A further alternative index divider sheet assembly of the present invention is shown generally at 280 in FIG. 9. As illustrated therein, the removable strip is a tear-off strip 284. That is, instead of being attached with an adhesive strip (134) to the back of a peel-off strip (108), it is formed from the same paper web or sheet as the index divider sheet 288. A microperforation line 292 is formed to separate the strip 284 from the sheet 288 and thereby define the perimeter of the tab 296 and the tab edge 300. The first and second strip portions 144 and 146 would need to be precisely applied to the tab 196 and the strip 284, similar to the process step illustrated in FIG. 5d. The adhesive layer (164) attaching the second strip portion 146 to the strip 284 is preferably a permanent adhesive in which case a release coating 142 should first be applied to the strip 284. Thus, after the printing operation, the strip 284 is torn off (along the microperforation line 292) instead of being peeled off of the sheet.
The cuts of the microperforation line 292 can vary in size from 0.0125 to 0.0135 inch, separated by ties that vary in size from 0.0045 to 0.0050 inch, so that there are between fifty-three and fifty-nine perforations per inch, with about fifty-six perforations being an average therebetween. Alternatively, the perforations are at least fifty per inch, or in the range of thirty-five to fifty-nine perforations per inch.

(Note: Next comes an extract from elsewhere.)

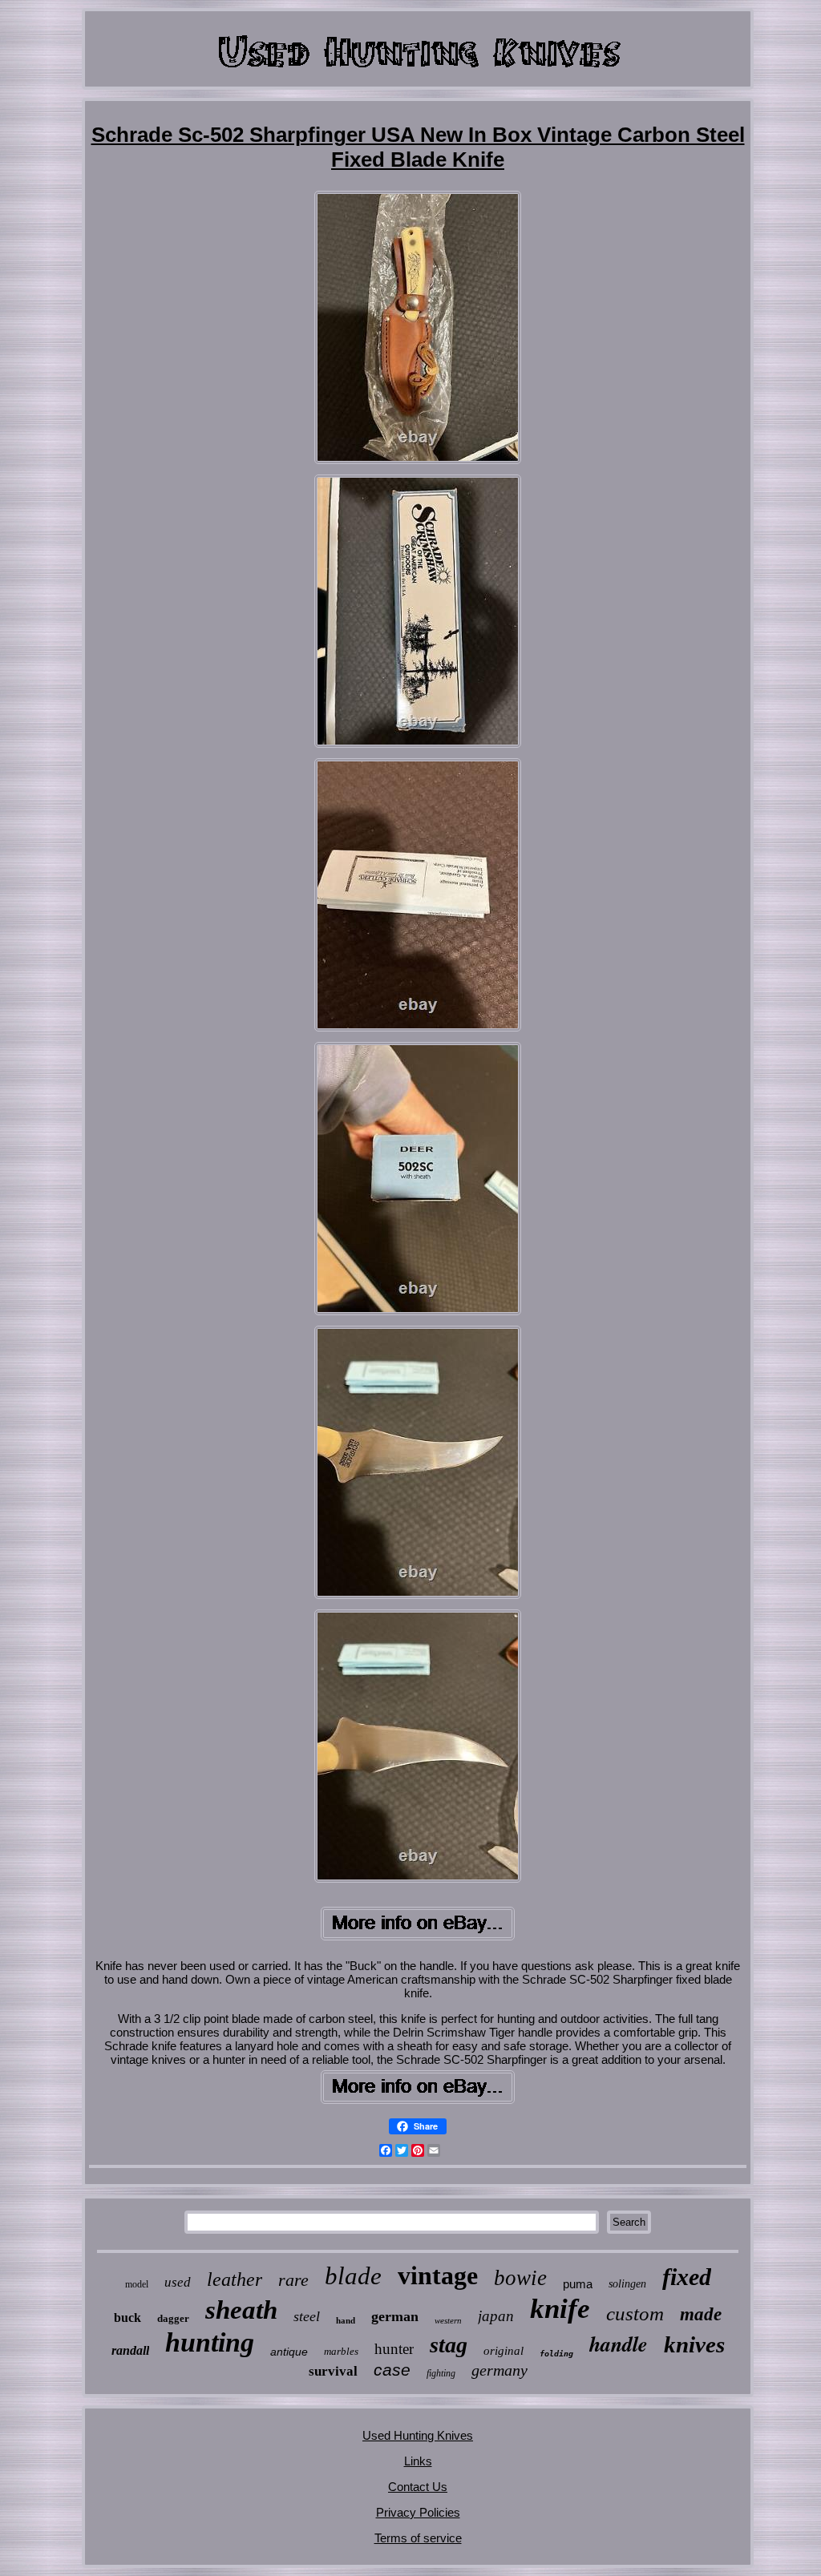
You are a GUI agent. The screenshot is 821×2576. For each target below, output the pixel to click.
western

A further alternative is for the perforation line 292 to have larger cut-and-tie configurations, such as very large cuts (two to three inches or so) with small ties in between (about 1/32"-1/16"). However, the preferred line would be the microperforations.
From the foregoing detailed description, it will be evident that there are a number of changes, adaptations and modifications of the present invention which come within the province of those skilled in the art. However, it is intended that all such variations not departing from the spirit of the invention be considered as within the scope thereof.